Richardson Farm Tulip Festival: A Colorful Way to Welcome Spring

Warming days bring with them something truly remarkable at this family-owned farm in Spring Grove: fields ablaze with color and photo opportunities.

The annual Tulip Festival at Richardson Adventure Farm, in Spring Grove, puts more than one million brilliant flowers on display from April through Mother’s Day. Since it started in 2021, it’s become a beloved springtime destination for area families.

Nothing signals the arrival of spring like the first colorful blooms of tulips and daffodils.
And for the past three years, Richardson Adventure Farm, 909 English Prairie Road, in Spring Grove, has set the tone with its much-anticipated Tulip Festival, where more than one million bulbs, in an assortment of varieties, bloom through early, mid and late spring.

At any one time, more than 300,000 colorful blooms cover 10 lakefront acres. Another 10 acres feature a half-dozen food trucks, outdoor games for kids and families, a beer and wine tent, homemade doughnuts, live music and more.

“This year should be a perfect tulip season, with the 12 inches of snow that fell keeping the soil moist enough,” says George Richardson, one of six co-owners of the sixth-generation family farm founded in 1836. “As long as temperatures stay under 70 degrees, we will be in business.”

The weather dictates bloom times, but the festival typically runs from mid-April through Mother’s Day, Richardson says. It officially opened for the season on April 20 and will continue until the blooms are spent. Check the farm’s Facebook page and website, richardsonadventurefarm.com, for updates.
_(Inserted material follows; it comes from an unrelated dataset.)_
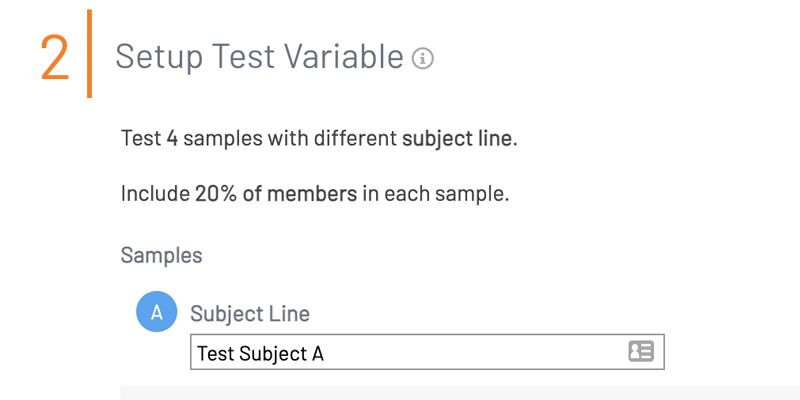The height and width of the screenshot is (400, 800).
Task: Select the blue sample A badge
Action: pos(157,311)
The Richardson family’s first Tulip Festival featured 300,000 bulbs, all planted in the fall of 2020. The Richardsons added another 300,000 in the fall of 2021, and yet another 300,000 in the fall of 2022.

The bulbs are planted in color blocks with paths around them, so people can get close to the flowers for a sniff and a photo. Richardson estimates more than 20,000 people come through the tulip fields each year to see the incredible bursts of color.

With admission, each guest gets to pick a tulip to take home. Pick a few extras for an additional cost.

There’s much to enjoy during Tulip Festival. Food trucks bring a variety of foods such as tacos, hot dogs, hamburgers, pulled pork sandwiches, polish sausage, wood-fire pizza and poutine. Beer, wine, pop and snacks are for sale at the trolley. Picnic tables and yard games such as cornhole, an oversized Connect Four board and giant Jenga blocks invite you to sit and enjoy yourself. Family-friendly local bands play near the picnic tables and add even more ambiance.

The gift shop is located inside the big red barn near the festival entrance. Inside, you’ll find homemade apple cider doughnuts, kettle corn, cheesy Chicago popcorn and fudge. A dozen wines are available for sample and purchase at the gift shop wine bar. Springtime gifts, many crafted by local artists, are also for sale.

The original Richardson family homestead was 160 acres, yet today it’s a 550-acre property that offers special events year-round.

In September and October, the farm is host to more than 100,000 visitors coming to see the “world’s largest” corn maze. After Thanksgiving, the farm sells more than 6,000 Christmas trees and 1,000 wreaths and greenery. No matter the season, visitors look forward to fresh snacks at the farm shop.

The Richardson Farm is located just 2 miles from Wisconsin and 20 miles west of Lake Michigan, which puts it within an hour’s drive for millions of people.

“Because of our location and because we like being in the people business, we have evolved into what we call an ‘agritourism’ farm,’” says Richardson. “We do a little traditional farming of corn and soybeans, but we are primarily focused on having people come to our farm to have fun.”

Now in its fifth and sixth generations of ownership, the Richardson family farm at one time focused on raising pigs. They planted about 1,000 Christmas tree seedlings as a side hobby in 1981 and sold the first ones six years later. In 2001, the family quit the pig business and kept growing Christmas trees, built the corn maze, and later added tulips.

“We realized we liked talking with people a lot more than talking with pigs,” says Richardson. “So, we began finding ways to host people on our farm year-round. I love to be out in the fields with the people and see the smiles on their faces and the joy they are feeling because what they are looking at is so gorgeous. It’s just a beautiful place to be.”

The farm officially opened on April 20, and blooms are expected to last into May. Find the latest details on Richardson Adventure Farm’s website, richardsonadventurefarm.com.